CRTee

ClinicalTrials.gov Identifier: NCT02222818

Purpose

The purpose of this study is to demonstrate that the amount of effective CRT (Cardiac Resynchronization Therapy) pacing during AF (atrial fibrillation) when CAFRPlus (Conducted AF Response Plus) is applied is not inferior to the amount of effective CRT pacing during AF when CAFR (Conducted AF Response) is applied.

Condition: Atrial Fibrillation

Intervention:      

Device: Conducted AF Response Plus (CAFRPlus)
Device: Conducted AF Response (CAFR)

Official Title: Cardiac Resynchronization Therapy Efficacy Enhancements (CRTee)
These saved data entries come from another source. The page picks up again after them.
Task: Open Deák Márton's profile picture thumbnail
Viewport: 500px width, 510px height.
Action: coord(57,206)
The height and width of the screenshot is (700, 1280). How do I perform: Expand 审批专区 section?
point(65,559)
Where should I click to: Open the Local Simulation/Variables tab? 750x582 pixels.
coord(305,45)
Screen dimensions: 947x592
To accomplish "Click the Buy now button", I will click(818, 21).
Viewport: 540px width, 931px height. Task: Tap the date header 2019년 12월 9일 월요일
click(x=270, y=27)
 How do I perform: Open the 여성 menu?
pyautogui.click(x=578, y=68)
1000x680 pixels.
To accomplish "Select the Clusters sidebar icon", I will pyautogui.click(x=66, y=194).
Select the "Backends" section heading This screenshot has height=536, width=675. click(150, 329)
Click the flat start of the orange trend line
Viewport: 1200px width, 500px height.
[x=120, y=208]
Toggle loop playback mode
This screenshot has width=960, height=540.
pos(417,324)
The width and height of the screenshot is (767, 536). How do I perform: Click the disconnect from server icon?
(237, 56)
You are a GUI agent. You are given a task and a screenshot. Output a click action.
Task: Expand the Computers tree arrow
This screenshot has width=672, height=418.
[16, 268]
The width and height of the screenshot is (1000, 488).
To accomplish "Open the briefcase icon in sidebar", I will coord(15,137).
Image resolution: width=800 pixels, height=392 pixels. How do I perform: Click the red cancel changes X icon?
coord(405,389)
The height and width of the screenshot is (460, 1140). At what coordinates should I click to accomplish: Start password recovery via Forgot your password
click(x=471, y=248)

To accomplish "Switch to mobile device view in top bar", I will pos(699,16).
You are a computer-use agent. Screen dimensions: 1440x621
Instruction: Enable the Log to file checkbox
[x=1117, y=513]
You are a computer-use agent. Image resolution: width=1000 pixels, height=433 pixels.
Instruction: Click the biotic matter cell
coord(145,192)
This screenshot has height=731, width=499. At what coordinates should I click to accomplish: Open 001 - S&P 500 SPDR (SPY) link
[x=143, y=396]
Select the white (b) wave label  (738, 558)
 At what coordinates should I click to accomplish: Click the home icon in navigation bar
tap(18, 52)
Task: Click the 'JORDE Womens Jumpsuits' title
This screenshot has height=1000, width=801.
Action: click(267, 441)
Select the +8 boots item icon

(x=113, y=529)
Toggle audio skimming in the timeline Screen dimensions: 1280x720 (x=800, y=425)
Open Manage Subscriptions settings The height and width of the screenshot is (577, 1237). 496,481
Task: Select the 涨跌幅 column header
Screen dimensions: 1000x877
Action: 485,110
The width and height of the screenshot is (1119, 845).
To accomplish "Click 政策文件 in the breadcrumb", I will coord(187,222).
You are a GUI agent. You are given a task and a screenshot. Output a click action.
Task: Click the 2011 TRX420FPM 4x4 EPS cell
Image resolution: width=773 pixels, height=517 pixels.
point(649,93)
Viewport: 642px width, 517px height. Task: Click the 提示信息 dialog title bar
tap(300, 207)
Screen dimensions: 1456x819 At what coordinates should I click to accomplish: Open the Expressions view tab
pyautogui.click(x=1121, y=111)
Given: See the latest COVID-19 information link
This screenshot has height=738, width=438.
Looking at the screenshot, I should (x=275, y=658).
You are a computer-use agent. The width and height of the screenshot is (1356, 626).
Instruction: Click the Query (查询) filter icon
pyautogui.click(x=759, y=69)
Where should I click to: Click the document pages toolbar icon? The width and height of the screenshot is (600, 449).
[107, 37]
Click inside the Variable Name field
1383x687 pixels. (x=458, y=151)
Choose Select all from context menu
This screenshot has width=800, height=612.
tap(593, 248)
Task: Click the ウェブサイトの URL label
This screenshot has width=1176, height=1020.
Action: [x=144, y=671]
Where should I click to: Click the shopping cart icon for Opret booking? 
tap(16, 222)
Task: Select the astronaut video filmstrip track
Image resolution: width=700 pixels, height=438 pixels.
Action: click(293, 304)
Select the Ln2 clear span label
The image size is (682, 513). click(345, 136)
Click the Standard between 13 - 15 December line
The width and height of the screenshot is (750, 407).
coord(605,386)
Arms: Active Comparator: Conducted AF Response (CAFR)

CAFR is currently available in the Medtronic market-released devices and intended to promote delivery of CRT pacing during conducted AT/AF episodes

Or

Experimental: Conducted AF Response Plus (CAFRPlus)

The CAFRPlus algorithm is part of the CRTee feature set. The feature set will also provide data on the percentage of effective CRT pacing when the subject is in AF or not in AF (diagnostic information)

 
Detailed Description:

The CRTee study is an IDE, prospective, multi-center, randomized, controlled, crossover clinical study, conducted worldwide and designed to demonstrate that the amount of effective CRT pacing during AF (atrial fibrillation) when CAFRPlus (Conducted AF Response Plus) is applied is not inferior to the amount of effective CRT pacing during AF when CAFR (Conducted AF Response) is applied.

The study will be conducted at up to 20 centers located in the United States, Europe and Middle East and Africa (MEA).